La planilla para solicitar trabajo como profesor que tengo delante de mí me dice que mi vida de estudiante se ha concluido. La casilla en la cual debo indicar la provincia escogida me pone tenso. ¿Qué será mejor: quedarme en mi ciudad del Sur, o ir a otra parte? Me están pidiendo una elección de vida.

Muchos de mis colegas eligen el Norte, para tener mayores posibilidades de trabajo y para alejarse de esa realidad que con frecuencia la crónica amarillista pone en evidencia: ilegalidad, desviaciones, criminalidad.  Y sin embargo, ¡hay tanto que me ata a mi  ciudad! No sólo la familia, los afectos, los amigos, los intereses, si no también la esperanza de poder hacer algo por ella, yendo contra la corriente, a pesar de mis límites.

Me regresa a la mente la exhortación de Chiara a las jóvenes: “morir por la propia gente…”.  La idea de quedarme, arriesgando de encontrarme con menos posibilidades de trabajo y en “escuelas difíciles”, crece en mí, con un poco de inconciencia. Lo comento en casa, con mi novia, con mis colegas.

Es de noche, y mañana tengo que enviar la planilla. La decisión está tomada: me quedo.
En las afueras y en las zonas marginales hay más posibilidad de trabajo, no siendo lugares ambicionados. Pienso: “¿Qué puedo hacer yo en este barrio, que es zona de luchas de la camorra, donde se disparan y se matan? ¡Puedo amar! ¡Que Dios me ayude!”. Por este motivo señalo algunas escuelas “de frontera”, junto a escuelas “de élite”. Dios me hará entender dónde me quiere.

Después de algunos meses me nombran por un año. Increíble, entro en el mundo de la escuela por la puerta principal, ¡con el mejor contrato! El día que me presento en la escuela las lecciones están suspendidas por actos vandálicos perpetrados la noche anterior. Comprendo en seguida que Dios me tomó la palabra: el momento de la prueba llegó.

El contexto es especial, el malestar social se hace sentir. Los jornadas pasan entre momentos de desaliento en los cuales todo parece no funcionar y otros en los cuales se iluminan los ojos de los muchachos, me buscan, porque quieren superarse y prepararse para un futuro mejor; me aferro a esta esperanza, y mi sufrimiento encuentra sentido.

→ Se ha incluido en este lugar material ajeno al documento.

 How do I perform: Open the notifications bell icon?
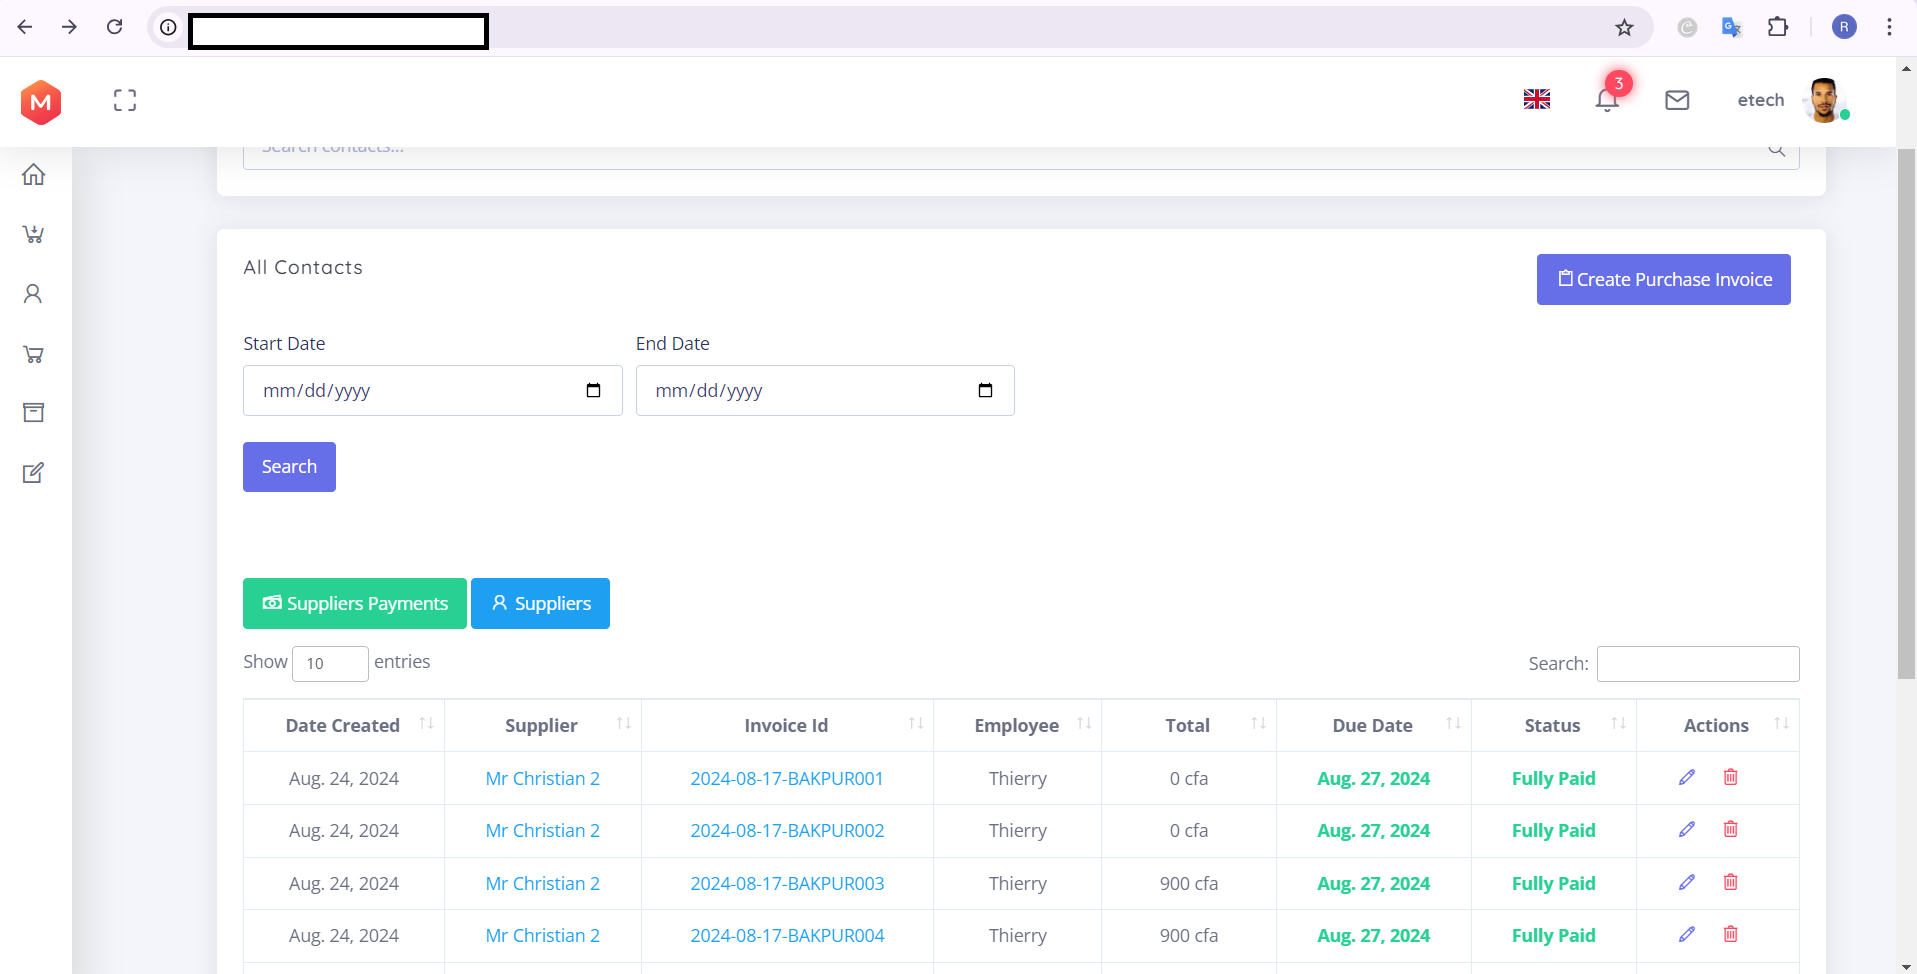(1607, 100)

No sé si “resistiré”, porque a veces es difícil hacer frente a los muchachos pendencieros, obtener respecto, hablar de matemática en estos contextos. Pero sé que, momento tras momento, puedo tratar de hacer entrar a Dios en las aulas; llevarlo en los regaños, en las notas, en los coloquios, en las disputas, en las explicaciones, en los silencios, en las las notas que hago en el registro. Si Dios me ha querido aquí, existe un por qué.